CFP - MLA 2027, "Science and Intellectual Emancipation in Italian Literary and Cultural History”
Panel Sponsor: Forum on 17th-, 18th-, and 19th-Century Italian
Proposal Abstract:
Scientific thought has long played a central role in narratives of intellectual emancipation in Italian literary and cultural history. From Galileo and his interlocutors to Enlightenment and post-Enlightenment engagements with empiricism, medicine, psychology, and emerging technologies, scientific paradigms have offered both tools for liberation and sources of anxiety, contestation, or resistance. Literature and cultural production in early modern and modern Italy frequently negotiate the promises and limits of scientific knowledge, staging encounters between reason and authority, observation and belief, innovation and tradition.

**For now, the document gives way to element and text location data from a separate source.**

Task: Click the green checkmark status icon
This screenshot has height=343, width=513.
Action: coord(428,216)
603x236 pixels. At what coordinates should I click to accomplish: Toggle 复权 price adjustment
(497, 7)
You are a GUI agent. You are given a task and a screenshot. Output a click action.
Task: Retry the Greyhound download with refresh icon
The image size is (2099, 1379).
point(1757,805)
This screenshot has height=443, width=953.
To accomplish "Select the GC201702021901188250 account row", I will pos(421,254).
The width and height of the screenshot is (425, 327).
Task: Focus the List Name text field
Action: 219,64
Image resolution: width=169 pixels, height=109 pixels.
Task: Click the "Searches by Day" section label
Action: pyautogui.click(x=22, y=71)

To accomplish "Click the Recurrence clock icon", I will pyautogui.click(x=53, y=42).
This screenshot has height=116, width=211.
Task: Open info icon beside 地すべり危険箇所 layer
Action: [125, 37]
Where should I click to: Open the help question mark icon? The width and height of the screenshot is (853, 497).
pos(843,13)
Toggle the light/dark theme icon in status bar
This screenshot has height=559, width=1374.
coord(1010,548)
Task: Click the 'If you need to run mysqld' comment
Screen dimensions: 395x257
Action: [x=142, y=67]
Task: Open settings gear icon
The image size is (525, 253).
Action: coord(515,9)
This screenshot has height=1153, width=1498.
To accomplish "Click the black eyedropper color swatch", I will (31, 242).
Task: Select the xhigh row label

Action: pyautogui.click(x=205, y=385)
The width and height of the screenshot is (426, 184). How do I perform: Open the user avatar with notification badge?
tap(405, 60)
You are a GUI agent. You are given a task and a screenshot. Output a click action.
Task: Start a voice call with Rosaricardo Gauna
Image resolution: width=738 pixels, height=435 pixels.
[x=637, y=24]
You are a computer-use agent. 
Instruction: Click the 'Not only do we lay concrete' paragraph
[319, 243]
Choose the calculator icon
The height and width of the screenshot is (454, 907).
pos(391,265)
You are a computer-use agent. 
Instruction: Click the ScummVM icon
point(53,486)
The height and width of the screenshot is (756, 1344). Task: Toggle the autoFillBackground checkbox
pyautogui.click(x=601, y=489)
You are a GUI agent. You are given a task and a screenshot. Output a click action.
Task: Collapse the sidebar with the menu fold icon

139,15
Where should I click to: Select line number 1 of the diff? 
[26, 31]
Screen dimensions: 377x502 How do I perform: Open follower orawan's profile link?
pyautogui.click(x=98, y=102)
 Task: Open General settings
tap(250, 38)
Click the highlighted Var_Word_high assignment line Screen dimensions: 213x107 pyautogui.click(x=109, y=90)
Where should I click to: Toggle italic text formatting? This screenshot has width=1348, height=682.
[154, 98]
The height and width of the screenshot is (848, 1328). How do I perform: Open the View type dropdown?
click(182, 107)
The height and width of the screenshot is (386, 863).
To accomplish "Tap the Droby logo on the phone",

Scientific paradigms in this period could function both as tools of intellectual emancipation and as mechanisms of exclusion or hierarchy, particularly in relation to racialized, colonized, or non-European subjects.
This panel invites papers that explore the relationship between science and intellectual emancipation across the seventeenth, eighteenth, and nineteenth centuries. How did scientific discourses shape new forms of intellectual autonomy, ethical inquiry, or social critique? How did writers and thinkers engage with, translate, adapt, or resist scientific models of knowledge? In what ways did scientific paradigms intersect with broader cultural, religious, political, or aesthetic frameworks? By foregrounding science as both a historical practice and a cultural problem, this panel seeks to foster interdisciplinary conversations that cut across periods and methodologies.
We invite papers that explore, but are not limited to, the following themes:
- Literary engagements with scientific thought, empiricism, or experimental knowledge
- Galileo and the cultural afterlives of scientific authority
- Enlightenment and post-Enlightenment science in Italian intellectual history
- Enlightenment universalism and its limits: science as both emancipatory and restrictive, including its implications for race, empire, and non-European knowledge systems
- Medicine, psychology, and the sciences of the mind
- Technology, material culture, and changing conceptions of knowledge
- Narratives of progress, crisis, or resistance to scientific paradigms
- Science, religion, and competing models of truth
- Translation, mediation, and the circulation of scientific ideas
This panel welcomes contributions from scholars working in literature, history, philosophy, history of science, and cultural studies, and encourages approaches that place scientific discourse in dialogue with broader narratives of intellectual emancipation.